##### Supplied records #####

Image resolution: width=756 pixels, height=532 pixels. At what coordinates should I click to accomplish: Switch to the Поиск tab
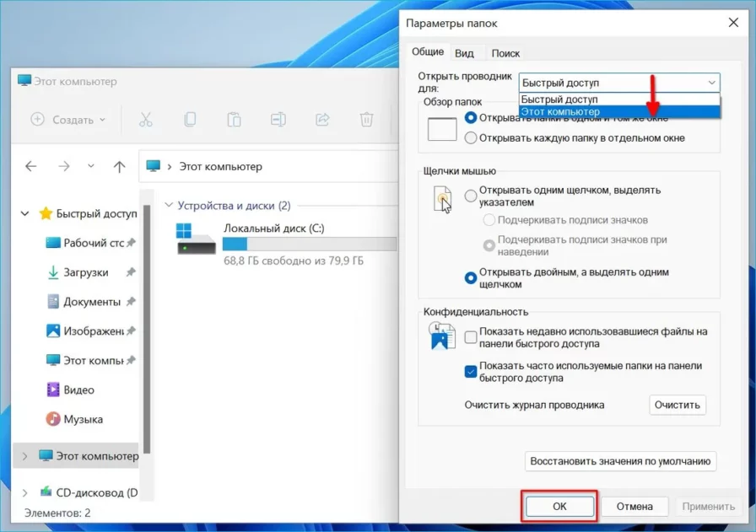pos(505,53)
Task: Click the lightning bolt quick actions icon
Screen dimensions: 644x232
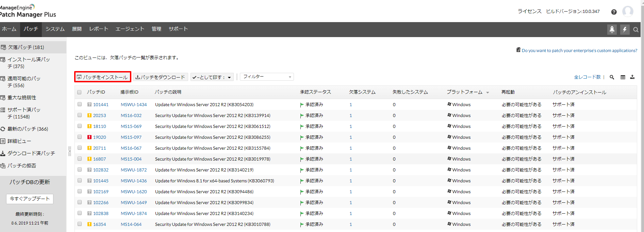Action: pos(624,30)
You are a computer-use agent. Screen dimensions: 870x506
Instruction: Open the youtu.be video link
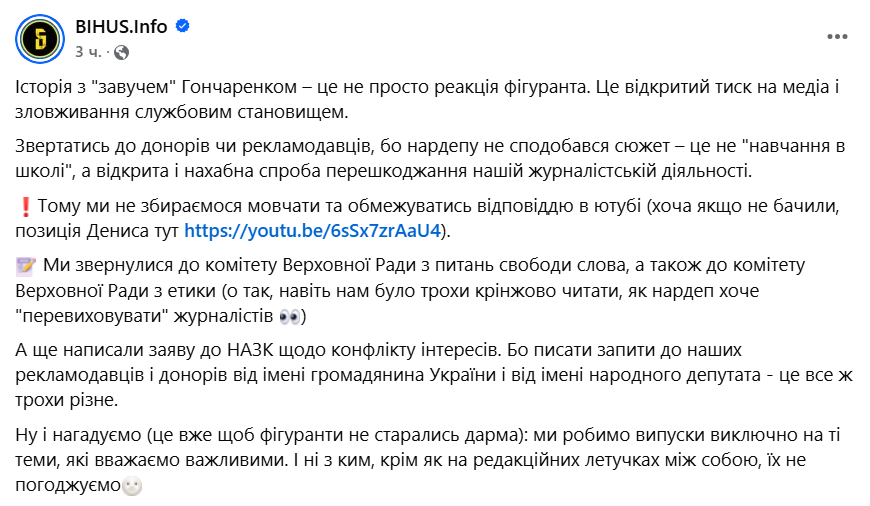click(x=312, y=232)
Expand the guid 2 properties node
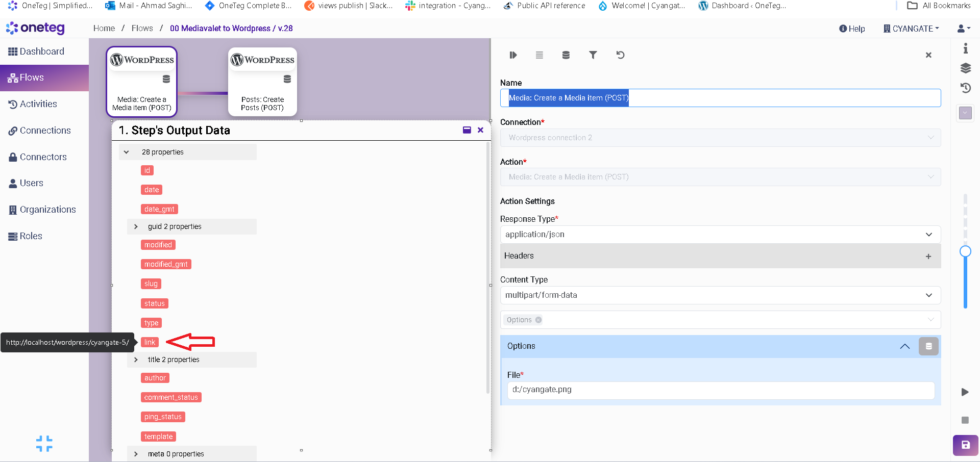980x462 pixels. pos(136,226)
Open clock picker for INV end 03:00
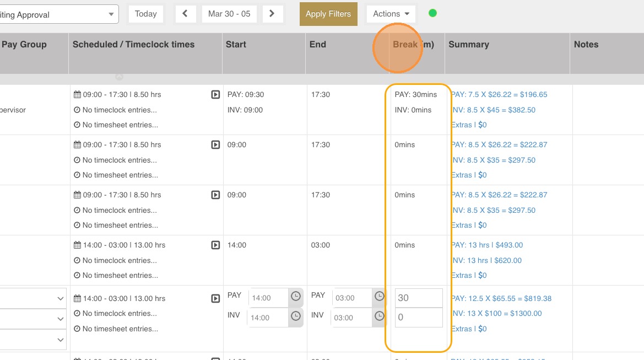The image size is (644, 360). pos(379,316)
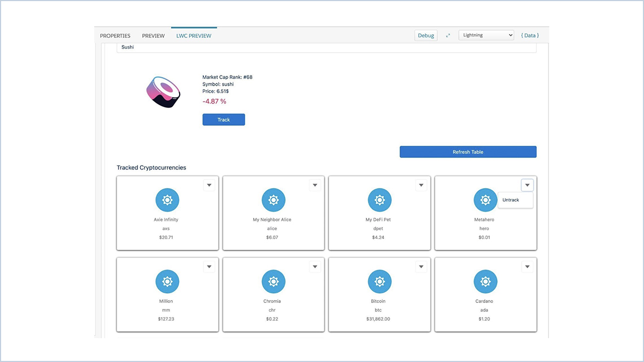Image resolution: width=644 pixels, height=362 pixels.
Task: Click the Refresh Table button
Action: [468, 152]
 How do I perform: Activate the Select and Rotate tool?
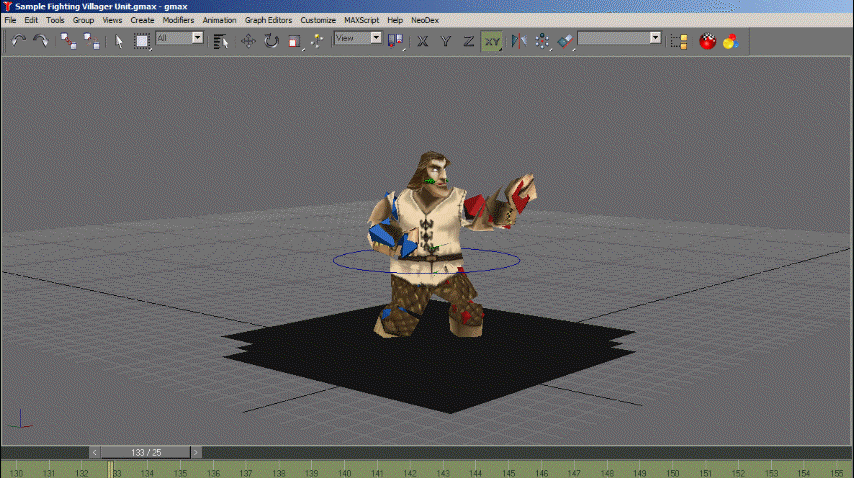click(x=271, y=41)
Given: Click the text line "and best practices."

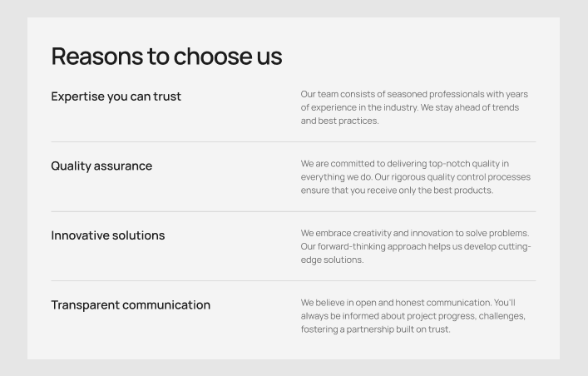Looking at the screenshot, I should 339,121.
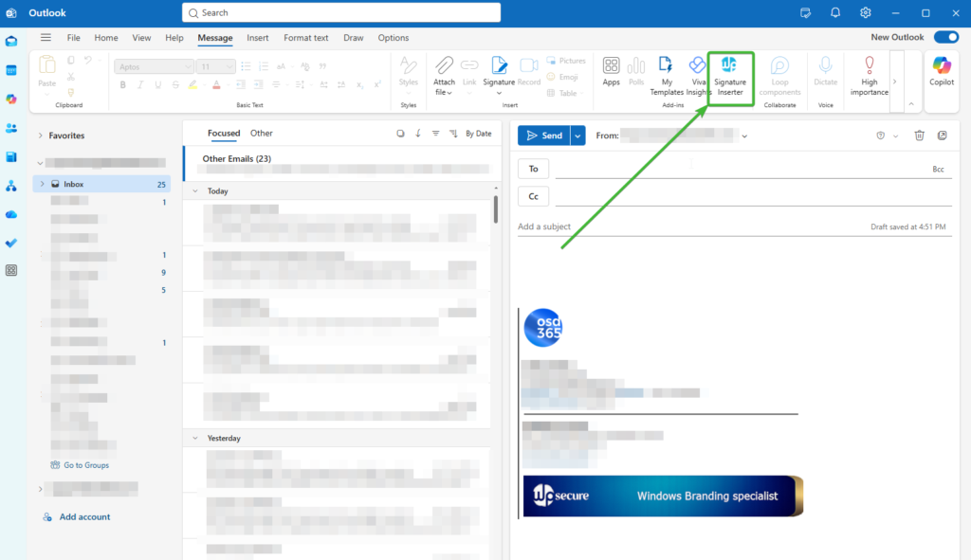Click the Bcc link
This screenshot has width=971, height=560.
(938, 169)
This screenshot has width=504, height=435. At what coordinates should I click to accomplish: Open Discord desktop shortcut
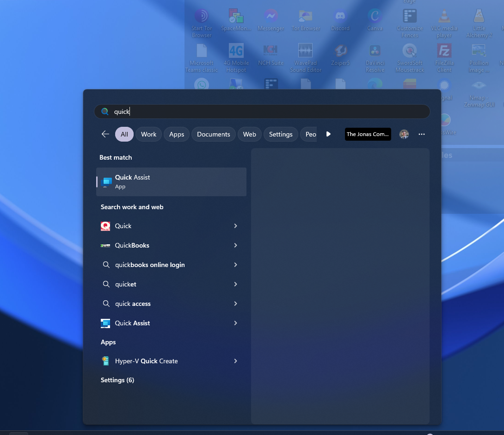click(x=340, y=20)
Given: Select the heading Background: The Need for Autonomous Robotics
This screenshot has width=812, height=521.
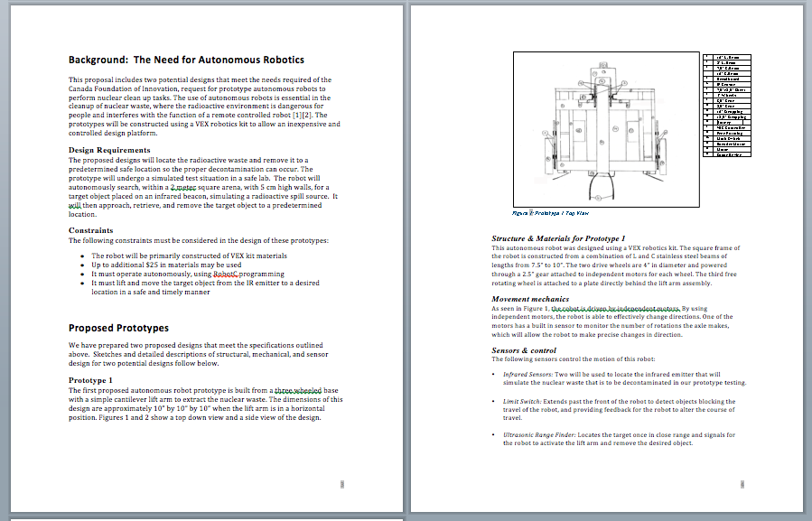Looking at the screenshot, I should point(190,60).
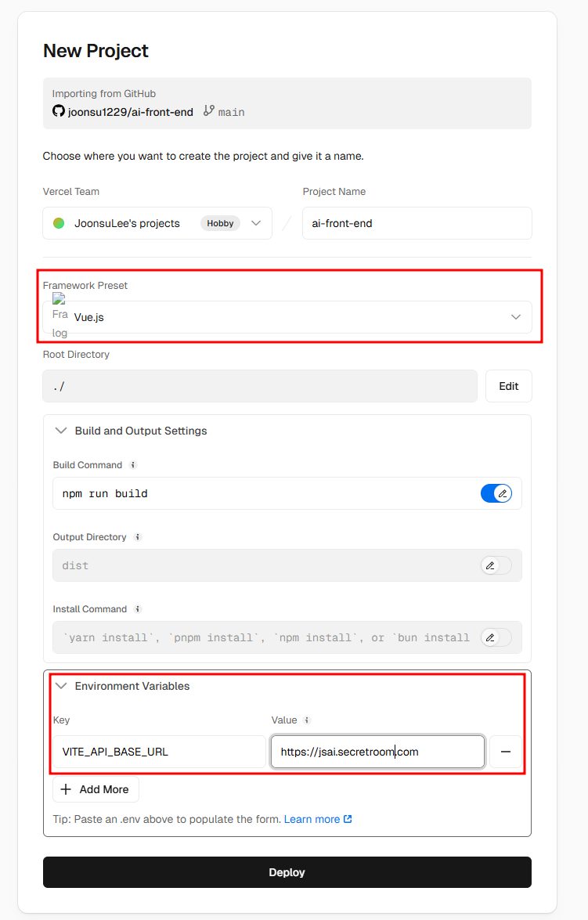Image resolution: width=588 pixels, height=920 pixels.
Task: Click the git branch icon next to main
Action: pyautogui.click(x=208, y=111)
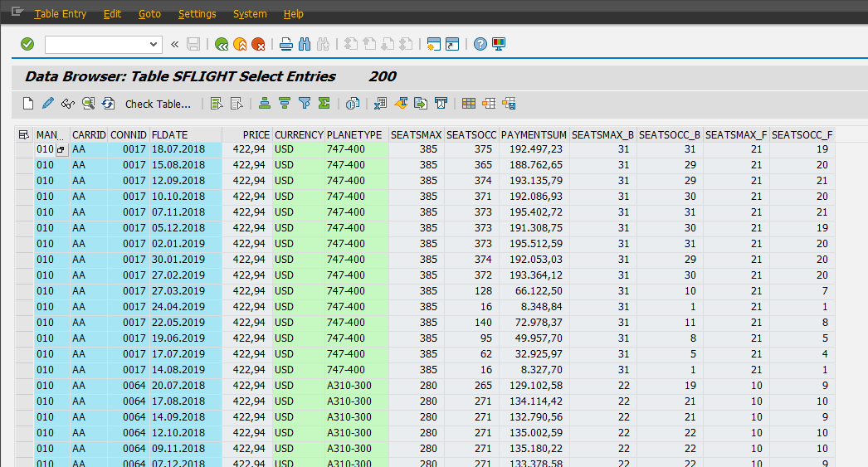868x467 pixels.
Task: Click the Print icon in toolbar
Action: 285,44
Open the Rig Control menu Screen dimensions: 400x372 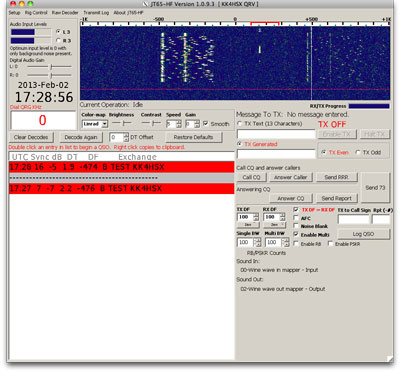pos(36,13)
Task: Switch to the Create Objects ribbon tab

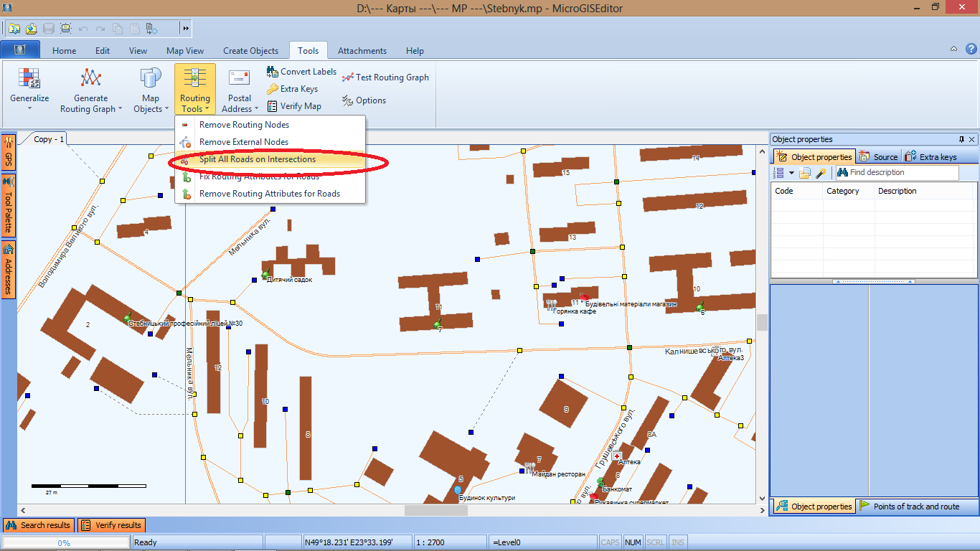Action: coord(250,51)
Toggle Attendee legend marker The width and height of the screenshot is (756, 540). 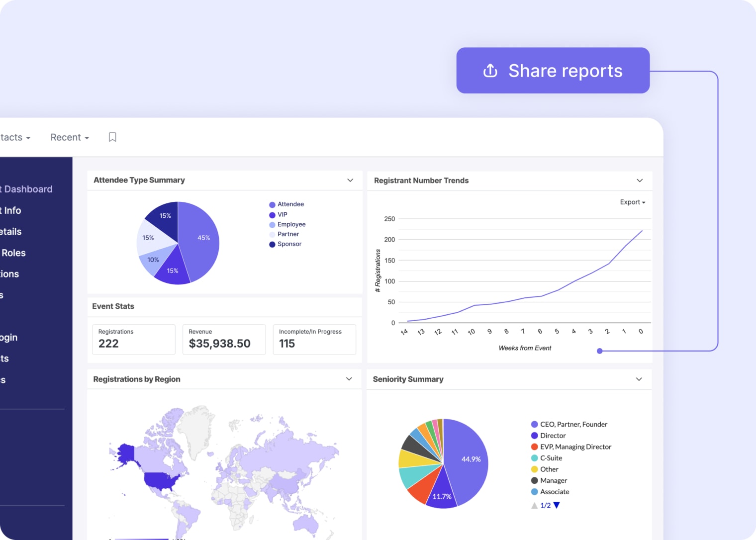pyautogui.click(x=272, y=205)
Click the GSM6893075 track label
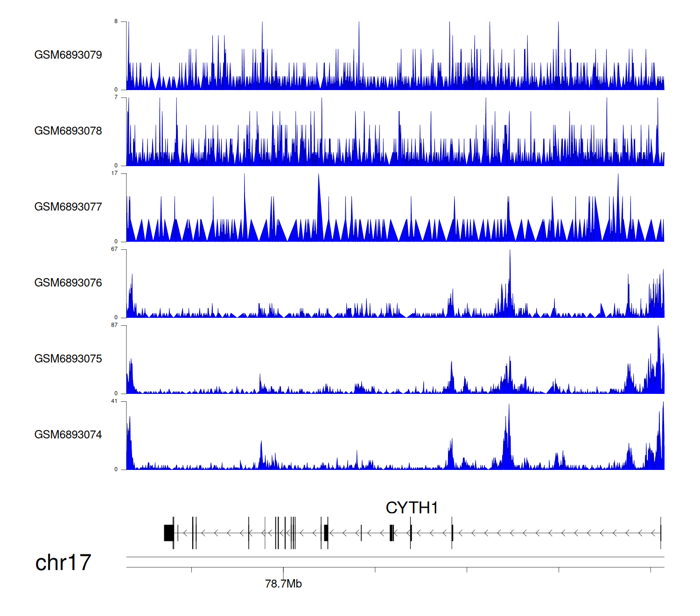Screen dimensions: 700x616 coord(68,359)
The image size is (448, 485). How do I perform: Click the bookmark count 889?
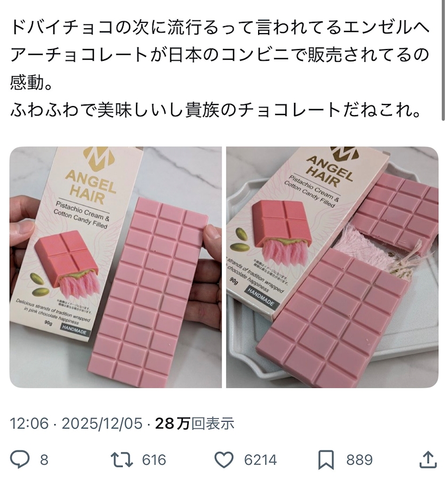click(359, 460)
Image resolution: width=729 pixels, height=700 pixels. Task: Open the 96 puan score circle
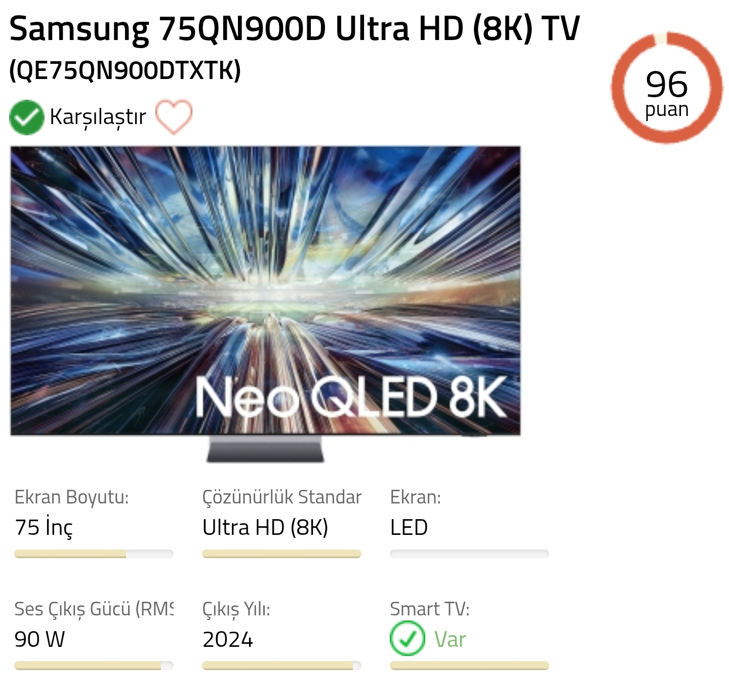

#####

Work request: What you should repeat exactly is the run of lines from the top of the listing above through the line with "Given: Select the", without pictures.

Response area:
Image resolution: width=756 pixels, height=532 pixels. At what coordinates should I click to accomplish: Switch to the Поиск tab
pos(505,53)
Task: Click the lightning bolt quick actions icon
Screen dimensions: 644x232
Action: pos(624,30)
You are a computer-use agent. Screen dimensions: 870x506
Instruction: Open the youtu.be video link
click(x=312, y=232)
Expand the guid 2 properties node
980x462 pixels. pos(136,226)
Open clock picker for INV end 03:00
The image size is (644, 360). pos(379,316)
Image resolution: width=644 pixels, height=362 pixels.
Task: Click the Refresh Table button
Action: [468, 152]
 How do I perform: Activate the Select and Rotate tool?
click(x=271, y=41)
Given: Click the text line "and best practices."

Looking at the screenshot, I should 339,121.
Click the Bcc link
This screenshot has width=971, height=560.
(938, 169)
This screenshot has width=504, height=435. At what coordinates should I click to accomplish: Open Discord desktop shortcut
click(x=340, y=20)
Given: Select the heading Background: The Need for Autonomous Robotics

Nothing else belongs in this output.